▶ Given text
First off, the ever-troublesome (but also useful) "initial delay".  Oft-ignored and frequently with little consequence, there are certain times it's important to get right.  And your situation sounds like one of them.

 

A standard pulse is defined by a time in idle state (low by default) followed by a time in "active" state (that's what I call it, sorry for confusion if NI's terminology differs).  HOWEVER, there's a special behavior for the very first pulse.  The time spent in the very first idle state is defined by the "idle time" rather than the low time.  I usually wire the same value to both the low time and idle time inputs to make every pulse have the same timing.  But that wouldn't be the right thing to do in your particular case.  Read on.

 

Here's how your proposed config would work:

1. you configure for low/high = 45/5,  leave the counter task in "output toggle mode" (the default) and start it

2. if unwired, the default idle time is 0 ticks.  Sneakily however, DAQmx will coerce that to the smallest legal value of 2 ticks instead.

3. So after 2 encoder edges (your initial idle time), your counter output will go high.

4. It will stay high for 5 total edges, then revert to low again on the 7th edge overall.

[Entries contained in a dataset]
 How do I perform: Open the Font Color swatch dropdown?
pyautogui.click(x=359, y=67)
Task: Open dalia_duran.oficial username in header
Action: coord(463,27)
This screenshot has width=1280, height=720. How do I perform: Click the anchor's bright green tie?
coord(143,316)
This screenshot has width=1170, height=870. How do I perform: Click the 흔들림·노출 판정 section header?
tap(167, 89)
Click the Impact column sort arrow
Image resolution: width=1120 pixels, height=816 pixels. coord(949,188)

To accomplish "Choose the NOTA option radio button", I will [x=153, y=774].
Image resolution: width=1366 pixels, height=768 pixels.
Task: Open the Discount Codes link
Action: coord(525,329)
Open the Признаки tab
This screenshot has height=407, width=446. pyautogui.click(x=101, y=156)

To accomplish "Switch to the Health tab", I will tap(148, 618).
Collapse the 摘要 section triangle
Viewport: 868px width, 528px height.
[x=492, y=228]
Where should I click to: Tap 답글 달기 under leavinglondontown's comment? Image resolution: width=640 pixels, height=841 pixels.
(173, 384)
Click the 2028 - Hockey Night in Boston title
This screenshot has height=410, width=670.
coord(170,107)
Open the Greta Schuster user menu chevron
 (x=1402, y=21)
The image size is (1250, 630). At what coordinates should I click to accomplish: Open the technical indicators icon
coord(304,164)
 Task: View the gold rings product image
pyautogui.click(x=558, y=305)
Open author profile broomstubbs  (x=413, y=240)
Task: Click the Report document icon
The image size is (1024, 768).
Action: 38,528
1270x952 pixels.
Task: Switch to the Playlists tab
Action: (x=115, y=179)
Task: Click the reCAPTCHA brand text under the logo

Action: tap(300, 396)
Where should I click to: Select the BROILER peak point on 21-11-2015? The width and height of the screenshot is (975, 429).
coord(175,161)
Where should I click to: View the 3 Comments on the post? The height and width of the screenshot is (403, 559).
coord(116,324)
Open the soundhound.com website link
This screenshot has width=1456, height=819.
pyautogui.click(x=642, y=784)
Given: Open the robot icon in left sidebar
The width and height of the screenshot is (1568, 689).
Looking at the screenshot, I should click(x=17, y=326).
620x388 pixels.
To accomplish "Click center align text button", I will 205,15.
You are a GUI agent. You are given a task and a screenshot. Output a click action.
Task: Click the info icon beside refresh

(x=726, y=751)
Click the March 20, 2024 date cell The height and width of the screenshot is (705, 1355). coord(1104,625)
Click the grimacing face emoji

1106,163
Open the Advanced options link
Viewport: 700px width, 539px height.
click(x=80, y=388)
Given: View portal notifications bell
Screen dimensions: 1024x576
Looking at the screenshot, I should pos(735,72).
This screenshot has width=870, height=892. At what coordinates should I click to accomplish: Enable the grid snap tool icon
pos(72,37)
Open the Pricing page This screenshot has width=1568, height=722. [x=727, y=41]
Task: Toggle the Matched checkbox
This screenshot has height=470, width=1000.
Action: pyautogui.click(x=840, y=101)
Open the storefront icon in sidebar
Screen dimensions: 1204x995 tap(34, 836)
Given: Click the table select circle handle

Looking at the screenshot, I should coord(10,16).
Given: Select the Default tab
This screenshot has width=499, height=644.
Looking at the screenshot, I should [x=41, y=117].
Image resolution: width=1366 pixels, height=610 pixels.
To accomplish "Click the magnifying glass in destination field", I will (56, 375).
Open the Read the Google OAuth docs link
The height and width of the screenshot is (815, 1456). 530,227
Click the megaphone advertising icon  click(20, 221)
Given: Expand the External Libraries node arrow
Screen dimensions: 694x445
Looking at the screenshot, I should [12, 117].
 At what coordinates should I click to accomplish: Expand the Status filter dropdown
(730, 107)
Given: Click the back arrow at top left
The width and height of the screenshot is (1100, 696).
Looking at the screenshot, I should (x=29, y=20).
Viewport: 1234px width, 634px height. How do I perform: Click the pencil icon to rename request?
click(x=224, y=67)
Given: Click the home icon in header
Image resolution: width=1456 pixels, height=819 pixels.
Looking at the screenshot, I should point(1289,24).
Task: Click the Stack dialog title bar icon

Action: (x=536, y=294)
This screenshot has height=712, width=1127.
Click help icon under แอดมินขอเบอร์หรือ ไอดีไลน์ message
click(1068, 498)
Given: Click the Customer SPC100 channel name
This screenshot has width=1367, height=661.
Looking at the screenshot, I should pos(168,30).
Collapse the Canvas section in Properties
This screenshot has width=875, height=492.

▶ Tasks to complete
1. Answer these from the post on counter pulse timing:
(a) To which two inputs does the writer usually wire the same value?
(b) What smallest legal value does DAQmx coerce an unwired idle time to?
(c) On which edge overall does the counter output revert to low again?
2. Edit the post on counter pulse timing from "First off, the" through "case.  Read on.", replacing "idle time" with "idle duration" throughout.
The entries are separate material, apart from the post on counter pulse timing.

▶ Results in order
1.
(a) The low time and idle time inputs
(b) 2 ticks
(c) The 7th edge

2.
First off, the ever-troublesome (but also useful) "initial delay".  Oft-ignored and frequently with little consequence, there are certain times it's important to get right.  And your situation sounds like one of them.

 

A standard pulse is defined by a time in idle state (low by default) followed by a time in "active" state (that's what I call it, sorry for confusion if NI's terminology differs).  HOWEVER, there's a special behavior for the very first pulse.  The time spent in the very first idle state is defined by the "idle duration" rather than the low time.  I usually wire the same value to both the low time and idle duration inputs to make every pulse have the same timing.  But that wouldn't be the right thing to do in your particular case.  Read on.